Among the payments were 33 million euro to law firm Arthur Cox, 23 million euro to Blackrock Financial Management, 21 million euro to Ernst and Young, and 13 million euro to KPMG.

Payments below the 10 million euro mark included 9 million euro to Goldman Sachs, 8 million euro to PricewaterhouseCoopers, 7 million euro each to Merrill Lynch and NM Rothschild & Sons, and 5 million euro to Boston Consulting Group.

The biggest payments were by the Central Bank - 23 million euro to Blackrock and 21 million euro to Ernst and Young.

The Department of Finance had one single bill of 19 million euro to Arthur Cox.

The calamitous set-up of Irish Water was also looked at. The C&AG found 1,099,545 households have registered with the utility while 422,455 homes have not.

In another inquiry, five schools have been reported for suspected abuse of the free meal scheme, the C&AG said.

Irregularities were identified in six schools, including 802,000 euro of irregular claims or payments made by two schools and 102,000 euro in a third.

Schools either inflated pupil numbers, spent the food money on other items or did not disclose where other money came from for the scheme.

Five of the schools have been reported to the Garda and a prosecution is pending in one, the C&AG report said.

The audit found 151,292 pupils were put forward for the programme at a cost of 32 million euro, with a 1.9 million euro surplus reported for 2014.

The scheme was intended to provide a breakfast or snack worth 60 cents, a lunch or light deal worth 1.40 euro and a dinner or hot meal costing 1.90 euro to disadvantaged pupils or those with special needs.

In the health sector the C&AG found insurers owed 290 million euro to the State for patient treatment in hospitals in 2014.

The C&AG report into the payment of patients' bills found delays in bills being paid while the value of claims being queried soared by 69%.

But some of the issues raised were not solely the responsibility of insurance companies as consultants were also found to be slow at signing off on claim forms for patients' care.

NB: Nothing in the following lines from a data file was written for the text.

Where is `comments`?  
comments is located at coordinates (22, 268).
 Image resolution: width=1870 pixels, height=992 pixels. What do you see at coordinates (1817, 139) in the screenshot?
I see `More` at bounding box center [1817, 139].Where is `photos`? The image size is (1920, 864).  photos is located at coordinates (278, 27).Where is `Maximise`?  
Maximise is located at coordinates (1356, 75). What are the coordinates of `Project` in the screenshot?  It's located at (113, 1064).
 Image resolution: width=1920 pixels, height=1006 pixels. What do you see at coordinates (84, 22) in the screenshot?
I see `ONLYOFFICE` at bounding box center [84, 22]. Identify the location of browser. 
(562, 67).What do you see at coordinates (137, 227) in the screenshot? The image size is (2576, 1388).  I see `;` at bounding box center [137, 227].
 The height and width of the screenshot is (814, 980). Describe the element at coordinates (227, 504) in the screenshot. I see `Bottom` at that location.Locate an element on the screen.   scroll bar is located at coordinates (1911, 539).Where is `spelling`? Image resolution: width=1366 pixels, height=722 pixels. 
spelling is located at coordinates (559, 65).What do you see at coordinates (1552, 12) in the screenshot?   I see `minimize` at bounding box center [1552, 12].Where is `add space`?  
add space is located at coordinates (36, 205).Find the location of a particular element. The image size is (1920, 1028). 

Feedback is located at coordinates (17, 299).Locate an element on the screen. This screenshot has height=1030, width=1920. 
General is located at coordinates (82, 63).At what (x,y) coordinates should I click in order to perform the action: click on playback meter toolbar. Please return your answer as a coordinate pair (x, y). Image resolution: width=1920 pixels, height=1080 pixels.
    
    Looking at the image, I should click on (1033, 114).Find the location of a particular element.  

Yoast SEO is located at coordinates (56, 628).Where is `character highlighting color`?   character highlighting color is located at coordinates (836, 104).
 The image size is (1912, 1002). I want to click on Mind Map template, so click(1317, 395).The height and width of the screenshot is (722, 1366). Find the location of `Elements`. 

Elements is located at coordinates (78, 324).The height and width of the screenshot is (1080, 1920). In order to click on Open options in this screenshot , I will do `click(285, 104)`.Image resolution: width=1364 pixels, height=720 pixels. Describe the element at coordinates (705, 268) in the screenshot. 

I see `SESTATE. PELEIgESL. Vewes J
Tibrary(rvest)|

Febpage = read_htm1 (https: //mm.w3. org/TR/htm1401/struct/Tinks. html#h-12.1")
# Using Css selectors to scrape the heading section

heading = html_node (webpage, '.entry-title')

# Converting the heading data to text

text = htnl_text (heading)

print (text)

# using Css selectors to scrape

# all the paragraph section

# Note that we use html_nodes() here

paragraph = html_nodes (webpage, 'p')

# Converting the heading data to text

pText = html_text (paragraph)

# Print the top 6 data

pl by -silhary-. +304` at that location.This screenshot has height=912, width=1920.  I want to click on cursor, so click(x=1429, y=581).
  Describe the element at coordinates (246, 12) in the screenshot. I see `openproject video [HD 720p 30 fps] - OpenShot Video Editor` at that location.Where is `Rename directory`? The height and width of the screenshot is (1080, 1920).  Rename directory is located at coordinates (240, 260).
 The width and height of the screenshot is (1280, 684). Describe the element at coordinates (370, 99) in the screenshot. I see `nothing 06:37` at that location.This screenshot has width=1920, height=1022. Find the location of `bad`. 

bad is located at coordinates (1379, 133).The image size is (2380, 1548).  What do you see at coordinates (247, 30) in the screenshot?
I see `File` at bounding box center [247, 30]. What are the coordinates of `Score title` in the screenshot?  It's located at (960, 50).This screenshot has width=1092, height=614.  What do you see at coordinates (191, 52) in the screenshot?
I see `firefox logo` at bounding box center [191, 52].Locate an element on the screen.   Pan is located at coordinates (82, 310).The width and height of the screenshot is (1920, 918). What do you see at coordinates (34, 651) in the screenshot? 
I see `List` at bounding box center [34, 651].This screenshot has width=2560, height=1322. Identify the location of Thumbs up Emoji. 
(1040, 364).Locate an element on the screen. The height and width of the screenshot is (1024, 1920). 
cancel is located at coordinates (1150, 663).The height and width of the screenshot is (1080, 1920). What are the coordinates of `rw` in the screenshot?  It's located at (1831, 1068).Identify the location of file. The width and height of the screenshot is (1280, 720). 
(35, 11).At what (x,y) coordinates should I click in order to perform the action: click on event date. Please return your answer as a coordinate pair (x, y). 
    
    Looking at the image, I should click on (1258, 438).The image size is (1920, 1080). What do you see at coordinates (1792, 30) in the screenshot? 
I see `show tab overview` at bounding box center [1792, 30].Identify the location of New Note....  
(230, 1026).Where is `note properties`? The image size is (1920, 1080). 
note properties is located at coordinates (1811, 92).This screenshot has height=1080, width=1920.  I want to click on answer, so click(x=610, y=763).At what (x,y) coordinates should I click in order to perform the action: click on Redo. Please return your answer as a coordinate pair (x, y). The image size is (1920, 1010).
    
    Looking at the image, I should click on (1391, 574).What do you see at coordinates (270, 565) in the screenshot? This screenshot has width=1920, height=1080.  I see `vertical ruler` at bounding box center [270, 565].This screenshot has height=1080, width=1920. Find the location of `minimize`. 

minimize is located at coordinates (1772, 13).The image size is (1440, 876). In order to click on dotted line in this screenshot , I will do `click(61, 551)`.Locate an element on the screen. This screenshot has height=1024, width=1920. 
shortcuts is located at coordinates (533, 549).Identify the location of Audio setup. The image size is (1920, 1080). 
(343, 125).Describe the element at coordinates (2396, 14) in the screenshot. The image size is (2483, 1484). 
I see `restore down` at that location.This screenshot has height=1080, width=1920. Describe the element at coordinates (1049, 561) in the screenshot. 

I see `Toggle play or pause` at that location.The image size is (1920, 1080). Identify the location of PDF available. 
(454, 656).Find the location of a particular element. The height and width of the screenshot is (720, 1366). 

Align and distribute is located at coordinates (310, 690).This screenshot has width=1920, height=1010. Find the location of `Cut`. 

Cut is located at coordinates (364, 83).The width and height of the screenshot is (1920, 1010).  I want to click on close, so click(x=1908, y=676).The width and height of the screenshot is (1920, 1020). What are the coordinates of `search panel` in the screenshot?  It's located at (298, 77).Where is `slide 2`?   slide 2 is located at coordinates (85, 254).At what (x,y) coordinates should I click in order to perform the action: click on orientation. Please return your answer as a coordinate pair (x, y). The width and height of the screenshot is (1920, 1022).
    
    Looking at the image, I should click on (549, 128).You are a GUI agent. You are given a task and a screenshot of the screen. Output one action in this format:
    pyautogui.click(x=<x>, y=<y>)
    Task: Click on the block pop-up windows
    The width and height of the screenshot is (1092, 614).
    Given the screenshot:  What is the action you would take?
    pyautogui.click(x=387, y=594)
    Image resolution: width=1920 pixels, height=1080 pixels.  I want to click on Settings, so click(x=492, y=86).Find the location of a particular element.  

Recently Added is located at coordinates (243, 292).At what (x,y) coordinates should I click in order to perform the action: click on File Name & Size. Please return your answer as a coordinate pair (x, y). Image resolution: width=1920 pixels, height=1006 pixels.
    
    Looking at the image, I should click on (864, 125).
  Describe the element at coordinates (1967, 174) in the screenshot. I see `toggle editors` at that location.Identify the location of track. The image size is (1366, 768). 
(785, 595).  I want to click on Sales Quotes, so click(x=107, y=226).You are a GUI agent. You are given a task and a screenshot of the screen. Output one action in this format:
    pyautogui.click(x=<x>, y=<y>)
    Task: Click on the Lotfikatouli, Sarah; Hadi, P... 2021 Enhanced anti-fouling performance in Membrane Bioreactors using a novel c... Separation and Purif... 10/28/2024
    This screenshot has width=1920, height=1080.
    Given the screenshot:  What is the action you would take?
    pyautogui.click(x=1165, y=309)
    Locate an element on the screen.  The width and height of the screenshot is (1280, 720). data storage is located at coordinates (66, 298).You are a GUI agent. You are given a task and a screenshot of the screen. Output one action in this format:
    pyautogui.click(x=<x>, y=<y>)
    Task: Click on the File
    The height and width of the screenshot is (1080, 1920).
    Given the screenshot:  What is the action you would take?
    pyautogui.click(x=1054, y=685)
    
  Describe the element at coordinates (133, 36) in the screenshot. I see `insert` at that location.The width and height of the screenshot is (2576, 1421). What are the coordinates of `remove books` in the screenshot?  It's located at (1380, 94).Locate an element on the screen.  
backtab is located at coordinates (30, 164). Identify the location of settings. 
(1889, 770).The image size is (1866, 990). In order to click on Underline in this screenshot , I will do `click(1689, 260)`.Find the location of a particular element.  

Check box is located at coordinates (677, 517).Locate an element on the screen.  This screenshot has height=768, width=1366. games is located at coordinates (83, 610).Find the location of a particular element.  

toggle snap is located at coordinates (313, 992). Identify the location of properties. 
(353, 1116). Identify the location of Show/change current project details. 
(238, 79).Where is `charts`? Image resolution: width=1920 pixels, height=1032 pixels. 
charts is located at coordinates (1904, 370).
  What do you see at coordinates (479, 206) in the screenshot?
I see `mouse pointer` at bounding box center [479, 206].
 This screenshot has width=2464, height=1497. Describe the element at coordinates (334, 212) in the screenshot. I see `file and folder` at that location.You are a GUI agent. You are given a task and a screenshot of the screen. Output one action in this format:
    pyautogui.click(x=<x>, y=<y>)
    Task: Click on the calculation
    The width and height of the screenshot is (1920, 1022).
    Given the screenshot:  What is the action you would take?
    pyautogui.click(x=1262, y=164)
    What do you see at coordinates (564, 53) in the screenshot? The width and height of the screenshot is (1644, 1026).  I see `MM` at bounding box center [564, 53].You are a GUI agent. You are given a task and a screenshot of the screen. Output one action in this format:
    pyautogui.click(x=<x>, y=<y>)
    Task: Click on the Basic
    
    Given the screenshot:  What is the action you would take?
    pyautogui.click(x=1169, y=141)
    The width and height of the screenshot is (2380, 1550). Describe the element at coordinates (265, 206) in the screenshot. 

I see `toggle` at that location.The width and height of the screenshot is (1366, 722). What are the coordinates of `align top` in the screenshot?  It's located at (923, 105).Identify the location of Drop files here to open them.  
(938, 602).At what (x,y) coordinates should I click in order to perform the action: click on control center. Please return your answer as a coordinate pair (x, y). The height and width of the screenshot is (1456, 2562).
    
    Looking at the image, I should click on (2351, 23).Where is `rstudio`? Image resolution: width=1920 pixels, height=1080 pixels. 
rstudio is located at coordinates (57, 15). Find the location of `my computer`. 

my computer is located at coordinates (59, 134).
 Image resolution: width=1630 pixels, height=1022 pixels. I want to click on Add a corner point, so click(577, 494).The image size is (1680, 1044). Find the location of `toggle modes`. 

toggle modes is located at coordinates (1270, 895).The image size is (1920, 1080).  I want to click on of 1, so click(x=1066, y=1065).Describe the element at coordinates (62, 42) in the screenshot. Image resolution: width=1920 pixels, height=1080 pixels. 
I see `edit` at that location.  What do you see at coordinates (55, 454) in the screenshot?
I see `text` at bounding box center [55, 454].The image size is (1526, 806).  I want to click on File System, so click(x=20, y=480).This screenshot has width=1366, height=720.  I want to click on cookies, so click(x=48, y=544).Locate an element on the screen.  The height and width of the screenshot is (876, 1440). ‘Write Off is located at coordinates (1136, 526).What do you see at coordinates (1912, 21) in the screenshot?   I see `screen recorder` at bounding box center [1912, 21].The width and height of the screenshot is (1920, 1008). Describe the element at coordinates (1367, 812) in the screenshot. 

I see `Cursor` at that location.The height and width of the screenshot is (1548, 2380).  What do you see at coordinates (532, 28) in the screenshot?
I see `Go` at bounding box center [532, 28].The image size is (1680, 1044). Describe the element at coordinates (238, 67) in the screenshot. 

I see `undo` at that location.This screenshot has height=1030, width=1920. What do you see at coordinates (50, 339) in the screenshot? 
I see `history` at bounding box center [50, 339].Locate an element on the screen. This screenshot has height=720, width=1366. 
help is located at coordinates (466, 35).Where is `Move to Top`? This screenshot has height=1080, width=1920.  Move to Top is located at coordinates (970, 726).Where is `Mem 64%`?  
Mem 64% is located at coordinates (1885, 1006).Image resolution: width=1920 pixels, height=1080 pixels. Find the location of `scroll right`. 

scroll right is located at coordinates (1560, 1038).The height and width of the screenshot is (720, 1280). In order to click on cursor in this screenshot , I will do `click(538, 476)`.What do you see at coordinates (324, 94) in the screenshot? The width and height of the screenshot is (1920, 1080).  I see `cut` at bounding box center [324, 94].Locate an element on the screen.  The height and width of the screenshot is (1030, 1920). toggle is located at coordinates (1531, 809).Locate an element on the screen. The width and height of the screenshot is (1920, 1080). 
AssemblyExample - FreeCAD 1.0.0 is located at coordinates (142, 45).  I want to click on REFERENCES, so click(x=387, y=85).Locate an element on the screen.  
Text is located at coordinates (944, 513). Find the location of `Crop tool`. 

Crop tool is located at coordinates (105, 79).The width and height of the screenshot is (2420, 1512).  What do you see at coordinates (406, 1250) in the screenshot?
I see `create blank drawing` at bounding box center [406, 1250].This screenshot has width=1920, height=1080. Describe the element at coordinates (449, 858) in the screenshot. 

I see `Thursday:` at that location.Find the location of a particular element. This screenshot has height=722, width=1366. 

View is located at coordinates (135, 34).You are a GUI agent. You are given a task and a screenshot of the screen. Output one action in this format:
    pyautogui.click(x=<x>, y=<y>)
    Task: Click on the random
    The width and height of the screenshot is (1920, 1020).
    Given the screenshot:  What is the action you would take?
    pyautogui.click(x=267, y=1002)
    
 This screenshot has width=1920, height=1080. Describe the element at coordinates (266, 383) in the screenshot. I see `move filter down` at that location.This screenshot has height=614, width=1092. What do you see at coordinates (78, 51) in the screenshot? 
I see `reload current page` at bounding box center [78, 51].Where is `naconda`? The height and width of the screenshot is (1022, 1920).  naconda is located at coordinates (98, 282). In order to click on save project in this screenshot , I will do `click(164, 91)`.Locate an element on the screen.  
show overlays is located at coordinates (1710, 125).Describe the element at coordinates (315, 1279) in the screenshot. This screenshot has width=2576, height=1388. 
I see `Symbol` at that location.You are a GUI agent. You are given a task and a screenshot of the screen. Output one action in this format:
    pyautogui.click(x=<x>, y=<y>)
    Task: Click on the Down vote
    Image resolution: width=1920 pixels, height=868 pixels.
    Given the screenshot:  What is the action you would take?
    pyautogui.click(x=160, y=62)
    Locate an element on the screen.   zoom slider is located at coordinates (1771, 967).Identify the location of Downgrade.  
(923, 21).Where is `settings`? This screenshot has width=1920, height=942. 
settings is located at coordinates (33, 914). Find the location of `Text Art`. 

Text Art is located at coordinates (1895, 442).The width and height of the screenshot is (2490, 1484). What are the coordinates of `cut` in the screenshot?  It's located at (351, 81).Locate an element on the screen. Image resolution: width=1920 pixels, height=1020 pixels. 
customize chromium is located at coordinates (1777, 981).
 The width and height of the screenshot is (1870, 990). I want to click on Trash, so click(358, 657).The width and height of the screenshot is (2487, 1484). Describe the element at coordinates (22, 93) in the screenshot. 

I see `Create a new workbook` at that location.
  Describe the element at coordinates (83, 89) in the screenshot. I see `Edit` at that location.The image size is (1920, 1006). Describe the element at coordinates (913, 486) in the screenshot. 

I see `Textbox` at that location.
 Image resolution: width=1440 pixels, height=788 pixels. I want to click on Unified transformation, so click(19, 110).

The C&AG warned: "Timeliness of sign off by consultants varies greatly by hospital, ranging from a high of 163 days to a low of 15 days at December 2014".

Cosultants are obliged to complete the forms within 30 days but the average wait for the senior doctors to sign off was 58 days - 68 in Health Service Executive hospitals and 47 in voluntary hospitals , according to the C&AG audit.

Some 172m euro was owed to hospitals under the control of the Health Service Executive and 118m euro to voluntary run hospitals at the end of 2014.

The C&AG said: "There was avoidable uncertainty in hospitals about changes to the charging regime for private patients following the commencement of the new legislation in January 2014."

It added: "Delays in collecting income due from private health insurers means that the Exchequer is effectively meeting the funding gap at hospitals until payment is made."